*Stated problem 1:*
In the forum thread about a common residence card, how many pages does the list mentioned in the opening post run to?

Although a year old the list below (which runs to 69 pages) would seem to suggest that there is considerable work to be done to produce a 'common residence card'.

https://ec.europa.eu/home-affairs/s...residence-permits-issued-by-member-states.pdf


----------



## Pgmills (Jan 19, 2015)

‘‘Twas ever thus!


----------



## vianina (Feb 25, 2020)

The Commission's expert group seeks an Article 50 residence card in the common format of Regulation (EC) 1030/2002 (which contains detailed prescriptions). Portugal explicitly stated back in 2018 that it would do that, so I suspect it's not so much work to be done, as budgets to be allocated.


----------



## vianina (Feb 25, 2020)

However, in case anyone was getting their hopes up, it is only the FORMAT that will be common. Holders will still be restricted to 90/180 days for the rest of the EU.


----------



## Pgmills (Jan 19, 2015)

1. You place too much faith in the European Commision’s ability to impact upon reality. If I had an euro for each time Guy ver bulls**t made a promise on citizens’ rights I would be rich by now...
2. Of course we will be limited to the schengen 90day rule. The UK is now a ‘third country’.


----------



## vianina (Feb 25, 2020)

Pgmills, after 20 years working in international organizations (not the Commission, no particular axe to grind) I'm hardly likely to be putting faith in what the bigwigs think we should be told. On the other hand, when Member States take the trouble to detail their intended policy, chosen from a number of options, to an EU or international expert group, it generally means they will follow through, albeit often not in the stated time frame.
That information may be useful to holders of the registo whose situation could give rise to questions if they had to undergo the registo process again. Those to whom it is not useful, or who prefer not to hear it, are requested not to shoot the messenger.


----------



## Pgmills (Jan 19, 2015)

Or alternatively interested parties could just keep an eye on the Brits in Portugal site run by the British Embassy. 
If in doubt keep calm and carry on. Holidays are not a problem. Indeed absences of up to 5 years are permitted under the WA.
Over and out!


----------



## vianina (Feb 25, 2020)

This is a forum, correct? So information may be exchanged on it. I don’t know why you put quite so much faith in the Embassy site, now that you mention it.


----------



## vianina (Feb 25, 2020)

Oh, and the claim regarding five years of absence, under the registo, is incorrect.


----------



## Pgmills (Jan 19, 2015)

vianina said:


> Oh, and the claim regarding five years of absence, under the registo, is incorrect.

*Records for the exercise:*
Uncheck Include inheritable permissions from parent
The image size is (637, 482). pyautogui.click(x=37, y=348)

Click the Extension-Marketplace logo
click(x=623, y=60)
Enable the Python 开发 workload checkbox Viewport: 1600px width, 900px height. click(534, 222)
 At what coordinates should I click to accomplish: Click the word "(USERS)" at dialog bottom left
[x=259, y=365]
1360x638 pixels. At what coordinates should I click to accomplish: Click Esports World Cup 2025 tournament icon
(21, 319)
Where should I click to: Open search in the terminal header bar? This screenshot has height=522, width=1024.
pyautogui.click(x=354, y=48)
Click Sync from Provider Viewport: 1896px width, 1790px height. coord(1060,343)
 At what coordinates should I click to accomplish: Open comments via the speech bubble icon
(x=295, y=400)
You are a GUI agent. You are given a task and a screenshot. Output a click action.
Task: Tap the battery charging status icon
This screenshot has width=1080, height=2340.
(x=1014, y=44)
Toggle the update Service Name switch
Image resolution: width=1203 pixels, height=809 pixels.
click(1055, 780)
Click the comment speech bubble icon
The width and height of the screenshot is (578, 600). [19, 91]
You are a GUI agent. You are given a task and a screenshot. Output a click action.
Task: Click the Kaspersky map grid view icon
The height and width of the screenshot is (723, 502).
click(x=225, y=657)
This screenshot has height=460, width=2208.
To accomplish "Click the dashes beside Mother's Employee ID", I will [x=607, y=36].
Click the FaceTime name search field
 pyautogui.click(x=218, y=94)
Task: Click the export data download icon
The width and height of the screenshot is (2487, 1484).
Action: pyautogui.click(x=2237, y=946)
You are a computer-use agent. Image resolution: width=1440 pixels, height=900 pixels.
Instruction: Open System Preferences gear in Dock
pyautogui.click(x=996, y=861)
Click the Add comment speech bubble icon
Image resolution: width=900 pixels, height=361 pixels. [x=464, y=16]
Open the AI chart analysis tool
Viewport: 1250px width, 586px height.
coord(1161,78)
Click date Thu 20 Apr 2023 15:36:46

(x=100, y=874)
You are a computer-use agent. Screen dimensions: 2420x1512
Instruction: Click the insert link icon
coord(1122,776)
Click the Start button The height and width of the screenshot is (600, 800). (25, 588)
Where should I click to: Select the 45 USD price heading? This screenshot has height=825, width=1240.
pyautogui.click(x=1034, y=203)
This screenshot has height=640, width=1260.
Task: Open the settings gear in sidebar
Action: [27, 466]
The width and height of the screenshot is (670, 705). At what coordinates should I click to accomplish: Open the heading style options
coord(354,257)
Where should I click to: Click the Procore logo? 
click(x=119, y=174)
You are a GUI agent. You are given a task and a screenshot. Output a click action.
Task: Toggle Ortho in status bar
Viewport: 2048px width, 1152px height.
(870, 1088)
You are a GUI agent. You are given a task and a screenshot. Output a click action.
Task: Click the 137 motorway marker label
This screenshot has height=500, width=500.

*Stated problem 2:*
Put the lines of the entries into a numbered list, starting at the line that contains "At what coordinates should I click to accomplish: Open comments" and ending at the line that contains "The width and height of the screenshot is (578, 600).". Leave out blank lines and include nothing else.

*Exercise output 1:*
69 pages

*Exercise output 2:*
1.  At what coordinates should I click to accomplish: Open comments via the speech bubble icon
2. (x=295, y=400)
3. You are a GUI agent. You are given a task and a screenshot. Output a click action.
4. Task: Tap the battery charging status icon
5. This screenshot has width=1080, height=2340.
6. (x=1014, y=44)
7. Toggle the update Service Name switch
8. Image resolution: width=1203 pixels, height=809 pixels.
9. click(1055, 780)
10. Click the comment speech bubble icon
11. The width and height of the screenshot is (578, 600). [19, 91]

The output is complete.